26 Mart 2015 Perşembe

YUSUF UĞUR UĞUREL



(24 Ocak 1982, İstanbul - )


       İlk, orta ve lise eğitimini sırasıyla Hasan Ali Yücel İlkokulu, Ata Lisesi ve Şişli Terakki Lisesi’nde tamamladı. İki yıl Yıldız Teknik Üniversitesi Makine Fakültesi Gemi İnşaatı Mühendisliği Bölümü’ne devam ettikten sonra 2002 yılında buradan ayrılarak Galatasaray Üniversitesi Fen-Edebiyat Fakültesi Felsefe Bölümü’ne girdi, öğrenci değişim programıyla bir dönem Paris 1 Panthéon-Sorbonne Üniversitesi’nde okudu.
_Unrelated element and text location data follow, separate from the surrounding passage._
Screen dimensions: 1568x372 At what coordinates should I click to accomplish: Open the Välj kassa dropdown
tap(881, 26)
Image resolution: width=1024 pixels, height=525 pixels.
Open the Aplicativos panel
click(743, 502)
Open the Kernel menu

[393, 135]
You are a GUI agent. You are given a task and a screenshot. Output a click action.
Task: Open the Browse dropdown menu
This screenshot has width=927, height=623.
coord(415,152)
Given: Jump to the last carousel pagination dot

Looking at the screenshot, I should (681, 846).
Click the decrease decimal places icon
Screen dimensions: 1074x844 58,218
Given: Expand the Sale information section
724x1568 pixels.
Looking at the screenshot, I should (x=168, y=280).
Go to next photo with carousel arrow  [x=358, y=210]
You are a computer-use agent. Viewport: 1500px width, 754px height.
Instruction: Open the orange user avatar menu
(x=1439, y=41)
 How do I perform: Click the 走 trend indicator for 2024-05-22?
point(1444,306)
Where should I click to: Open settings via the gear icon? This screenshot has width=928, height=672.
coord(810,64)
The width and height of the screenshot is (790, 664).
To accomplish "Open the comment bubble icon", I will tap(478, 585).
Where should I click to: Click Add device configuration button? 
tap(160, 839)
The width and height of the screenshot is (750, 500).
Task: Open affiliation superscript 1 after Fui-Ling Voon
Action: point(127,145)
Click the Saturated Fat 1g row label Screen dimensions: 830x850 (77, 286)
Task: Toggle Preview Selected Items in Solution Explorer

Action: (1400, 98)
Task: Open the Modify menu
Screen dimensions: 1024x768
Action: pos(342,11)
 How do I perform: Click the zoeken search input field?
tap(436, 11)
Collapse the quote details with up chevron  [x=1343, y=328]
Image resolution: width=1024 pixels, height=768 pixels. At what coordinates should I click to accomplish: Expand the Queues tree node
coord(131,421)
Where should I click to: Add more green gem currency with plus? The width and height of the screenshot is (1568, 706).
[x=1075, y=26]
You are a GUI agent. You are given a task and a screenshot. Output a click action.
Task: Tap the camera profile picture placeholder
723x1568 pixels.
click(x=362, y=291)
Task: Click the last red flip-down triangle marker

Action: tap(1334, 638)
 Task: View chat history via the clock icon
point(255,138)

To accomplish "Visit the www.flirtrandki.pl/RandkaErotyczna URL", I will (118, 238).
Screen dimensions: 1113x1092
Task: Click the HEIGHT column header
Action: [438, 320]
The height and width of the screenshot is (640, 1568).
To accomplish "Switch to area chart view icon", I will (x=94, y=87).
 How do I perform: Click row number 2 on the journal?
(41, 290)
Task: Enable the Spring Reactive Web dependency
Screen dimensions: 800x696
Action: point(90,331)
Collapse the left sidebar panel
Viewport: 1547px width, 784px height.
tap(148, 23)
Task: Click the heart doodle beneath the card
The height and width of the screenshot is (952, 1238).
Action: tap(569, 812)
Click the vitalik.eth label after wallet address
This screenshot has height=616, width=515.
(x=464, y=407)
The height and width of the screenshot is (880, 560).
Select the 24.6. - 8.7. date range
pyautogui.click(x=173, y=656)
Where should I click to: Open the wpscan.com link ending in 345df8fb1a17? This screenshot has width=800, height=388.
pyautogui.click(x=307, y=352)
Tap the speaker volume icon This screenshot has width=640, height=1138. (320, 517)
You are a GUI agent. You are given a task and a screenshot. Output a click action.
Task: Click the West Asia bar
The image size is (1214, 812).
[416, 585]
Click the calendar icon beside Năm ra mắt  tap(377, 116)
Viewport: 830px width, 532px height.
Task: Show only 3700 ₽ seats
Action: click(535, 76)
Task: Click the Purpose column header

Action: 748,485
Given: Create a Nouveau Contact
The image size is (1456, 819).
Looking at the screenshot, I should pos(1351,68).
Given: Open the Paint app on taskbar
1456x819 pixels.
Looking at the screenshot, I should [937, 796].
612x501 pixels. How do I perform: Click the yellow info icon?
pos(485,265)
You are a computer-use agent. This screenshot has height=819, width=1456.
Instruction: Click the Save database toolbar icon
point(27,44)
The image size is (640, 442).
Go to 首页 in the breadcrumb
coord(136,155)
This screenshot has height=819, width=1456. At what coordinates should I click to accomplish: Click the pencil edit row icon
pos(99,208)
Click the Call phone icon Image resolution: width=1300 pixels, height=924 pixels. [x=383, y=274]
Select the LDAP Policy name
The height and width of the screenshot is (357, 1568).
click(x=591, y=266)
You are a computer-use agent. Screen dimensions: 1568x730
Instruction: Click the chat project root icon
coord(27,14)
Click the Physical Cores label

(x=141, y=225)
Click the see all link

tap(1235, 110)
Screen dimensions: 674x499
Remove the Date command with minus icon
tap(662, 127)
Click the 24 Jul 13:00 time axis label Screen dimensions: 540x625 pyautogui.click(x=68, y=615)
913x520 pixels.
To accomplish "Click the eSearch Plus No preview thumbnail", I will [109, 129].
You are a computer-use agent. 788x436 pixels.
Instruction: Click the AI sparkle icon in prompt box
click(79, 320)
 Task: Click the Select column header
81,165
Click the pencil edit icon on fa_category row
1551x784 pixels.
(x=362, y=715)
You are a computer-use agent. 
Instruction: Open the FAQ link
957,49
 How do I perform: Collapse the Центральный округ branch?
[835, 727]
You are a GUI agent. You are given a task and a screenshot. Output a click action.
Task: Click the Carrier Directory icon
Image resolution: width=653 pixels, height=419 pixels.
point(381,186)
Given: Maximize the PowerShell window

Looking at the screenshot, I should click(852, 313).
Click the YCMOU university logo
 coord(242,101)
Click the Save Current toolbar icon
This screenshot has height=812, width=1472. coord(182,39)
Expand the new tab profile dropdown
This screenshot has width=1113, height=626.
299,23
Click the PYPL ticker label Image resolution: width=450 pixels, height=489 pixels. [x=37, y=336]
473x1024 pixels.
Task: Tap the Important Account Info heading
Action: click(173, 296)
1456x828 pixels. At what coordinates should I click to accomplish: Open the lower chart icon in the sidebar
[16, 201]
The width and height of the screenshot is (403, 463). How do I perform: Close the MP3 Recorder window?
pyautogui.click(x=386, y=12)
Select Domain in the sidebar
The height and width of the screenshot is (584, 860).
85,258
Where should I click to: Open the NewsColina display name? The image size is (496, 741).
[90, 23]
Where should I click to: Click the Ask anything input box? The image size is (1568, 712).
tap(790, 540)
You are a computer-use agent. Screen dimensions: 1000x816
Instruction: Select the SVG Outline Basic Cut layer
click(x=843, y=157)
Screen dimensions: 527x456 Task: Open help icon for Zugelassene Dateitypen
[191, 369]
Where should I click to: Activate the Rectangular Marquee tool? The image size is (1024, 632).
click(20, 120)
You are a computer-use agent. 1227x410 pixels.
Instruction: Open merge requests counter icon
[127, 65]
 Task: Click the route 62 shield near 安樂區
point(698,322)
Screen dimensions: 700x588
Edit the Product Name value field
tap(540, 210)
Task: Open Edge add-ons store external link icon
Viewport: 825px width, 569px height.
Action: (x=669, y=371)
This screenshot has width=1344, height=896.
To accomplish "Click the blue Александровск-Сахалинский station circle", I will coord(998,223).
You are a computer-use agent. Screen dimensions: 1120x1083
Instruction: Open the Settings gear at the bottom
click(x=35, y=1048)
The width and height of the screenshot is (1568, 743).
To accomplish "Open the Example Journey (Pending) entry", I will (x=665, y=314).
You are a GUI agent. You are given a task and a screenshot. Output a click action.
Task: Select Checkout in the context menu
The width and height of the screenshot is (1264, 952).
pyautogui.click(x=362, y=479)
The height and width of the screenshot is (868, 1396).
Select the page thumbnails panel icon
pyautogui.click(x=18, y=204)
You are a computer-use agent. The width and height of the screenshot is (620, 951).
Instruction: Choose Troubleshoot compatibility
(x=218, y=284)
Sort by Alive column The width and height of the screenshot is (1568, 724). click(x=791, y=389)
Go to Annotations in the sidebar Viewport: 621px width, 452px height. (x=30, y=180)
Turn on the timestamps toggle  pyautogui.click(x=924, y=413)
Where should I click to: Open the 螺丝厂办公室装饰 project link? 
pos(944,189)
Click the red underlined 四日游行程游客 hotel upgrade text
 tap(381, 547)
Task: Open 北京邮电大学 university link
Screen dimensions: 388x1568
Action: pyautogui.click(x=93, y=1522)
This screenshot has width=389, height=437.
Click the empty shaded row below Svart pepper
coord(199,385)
Haziran 2008’de Galatasaray Üniversitesi’nden mezun oldu. 2015 yılında şair Bengü Özsoy ile evlendi. 
       İlk şiiri küçük İskender tarafından Varlık dergisinde “Rimbaud'larla Baş Başa” adlı sayfalarda yayımlandı. Ayrıca Yasakmeyve dergisinin “Şairin Genci” adlı bölümünde Selim İleri ve Haydar Ergülen'in birer takdim yazısıyla beraber üç şiiri yayımlandı. Şiirleri, Bireylikler, Esmer, Gard Şiir, Harfadam, Hayâl, Kaçak Yayın, Karagöz, Mavi Liman, Özgür Edebiyat, Papirüs, Rüzgâr, Varlık, Yasakmeyve, Yazılıkaya, Yeniyazı vb. gibi dergi, fanzin, gazete ve eklerinde yayımlandı.
Ödülleri: “Ontopoetik Yumak” adlı ilk kitap dosyası, 2006 Yaşar Nabi Nayır Gençlik Ödülleri'nde dikkate değer görüldü. “Yağmuru Bekleme Odası” adlı dosyasıyla 2007 Yaşar Nabi Nayır Gençlik Ödülü’nü kazandı.
Yapıtları:
Şiir Kitapları:
& Yağmuru Bekleme Odası (2007, Varlık Yayınları, İst., 88 s.)
& Oysa Bu Yapraklar Beni İyileştirmeyecek (2014, Komşu Yayınları: 210, Yasakmeyve Şiir Dizisi: 138, İst., 200 s.)
Şiir Hakkındaki Düşünceleri:

ü  “Bence şiir, birinci tekil şahsın icraatı zaten. Bu anlayış üzerinden eklemek istediğim bir şey var ki bunu da ölümün benim şiirimdeki kurucu konumuna bağlayabilirim belki. Bana göre şiir; ne öğretilebilir, ne de öğrenilebilir bir şeydir. Bir şairden, şiir yazmayı öğrenemezsiniz. Olsa olsa; şairliği sosyal bir statü olarak kullanmayan, sadece bir sıfat olarak taşımayan, bizatihi ruhundan önce bedeni şair olan birinden hayatta kalmayı öğrenebilirsiniz. Hiç kan bağınız olmayan birine tutar baba dersiniz, abi dersiniz, kardeşim dersiniz. Hayatta kalmayı öğrenirsiniz, öğretirsiniz; usulünce can çekişmeyi, kırılmadan aynaya bakmayı, vakitlice ölmeyi; ölü bedeninizi, ölümünüzü, ölülerinizi kâğıda yatırmayı ve daha başka bir sürü dikey şeyi. Bu manada; şiir, kâğıda yatırdığım ölümdür.”